Records from a data source:

---------------

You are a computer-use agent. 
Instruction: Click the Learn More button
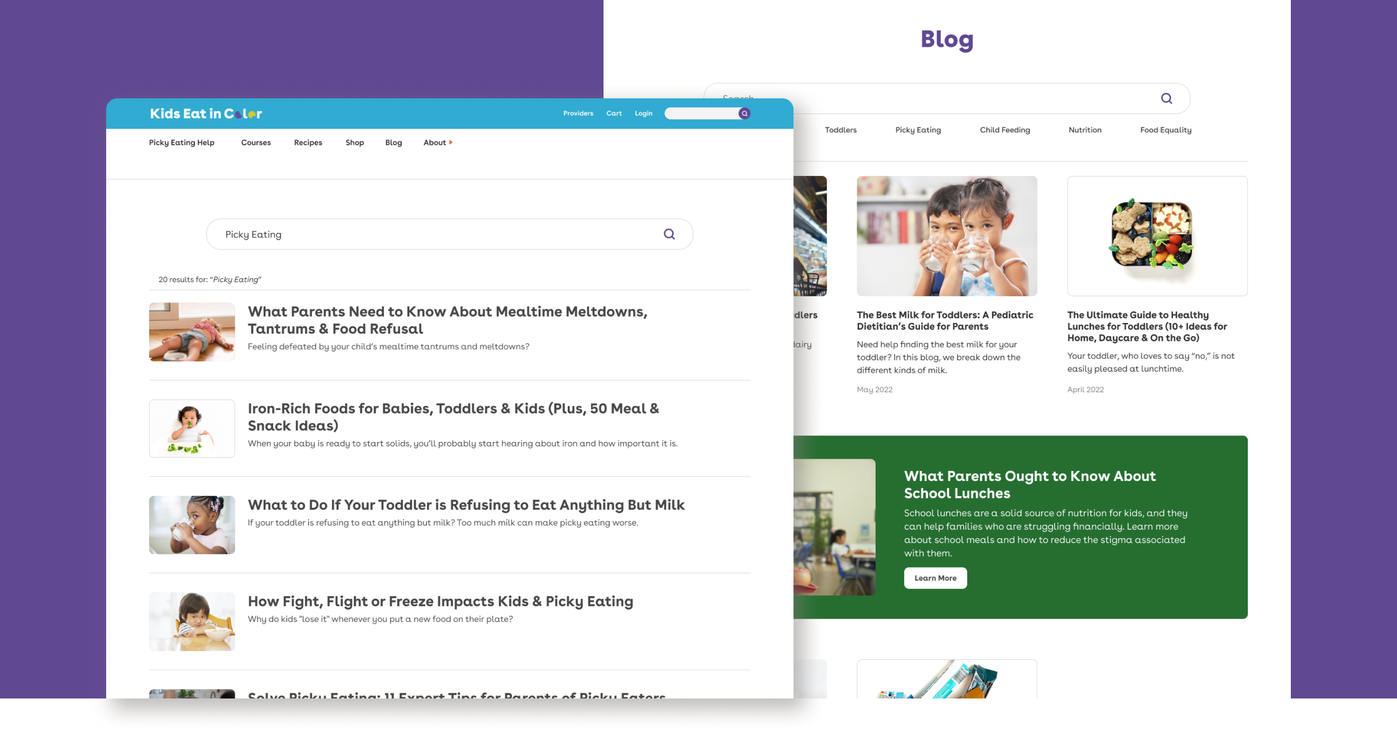point(935,578)
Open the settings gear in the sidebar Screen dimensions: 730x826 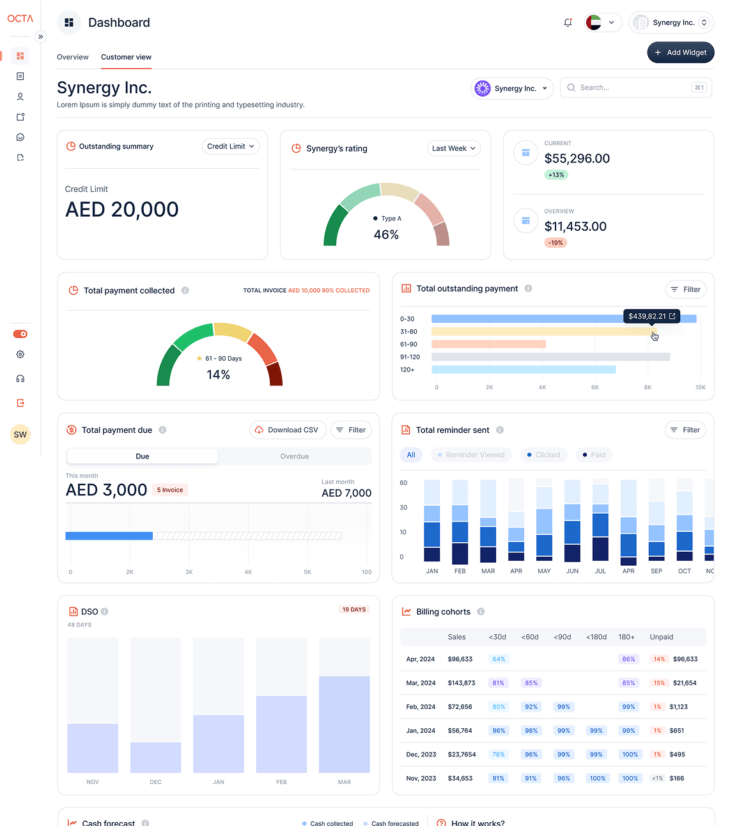click(20, 354)
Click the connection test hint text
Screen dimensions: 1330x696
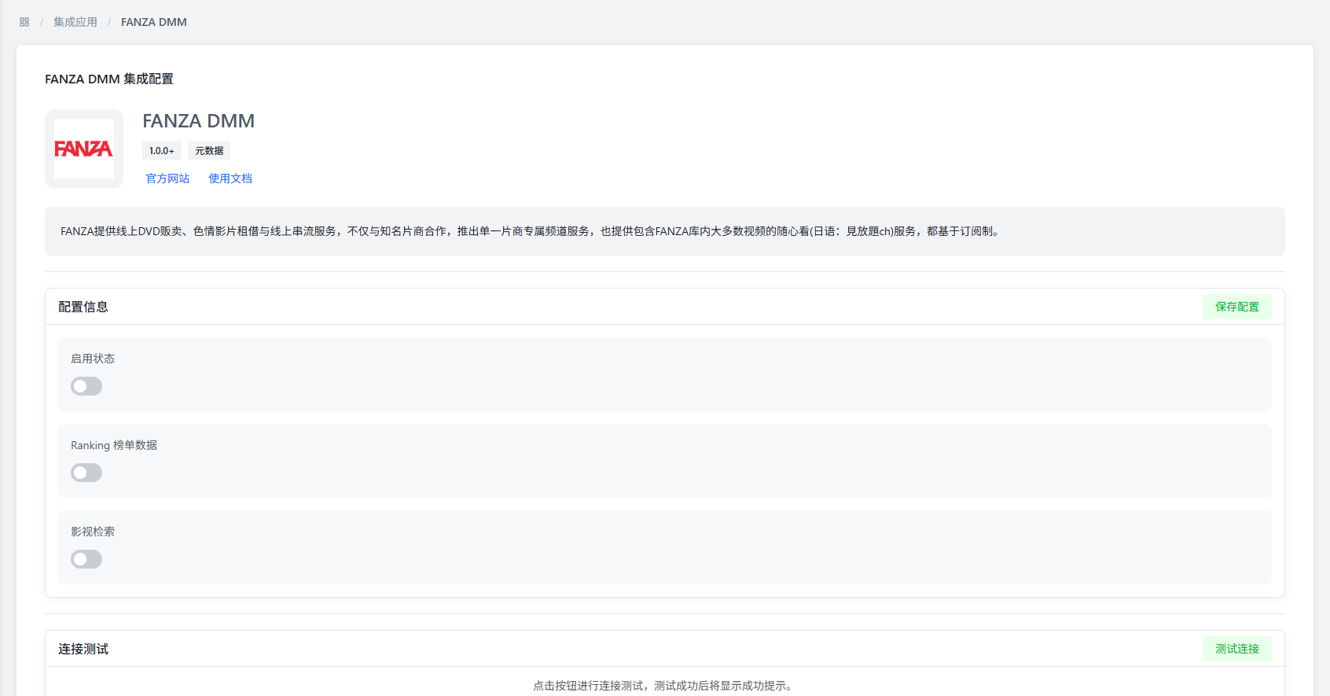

---------------

Task details:
Restate word for word the lines from the one holding "Click the connection test hint text" down through the last line of the records above, and do not include the pictures.

Task output:
Click the connection test hint text
Screen dimensions: 1330x696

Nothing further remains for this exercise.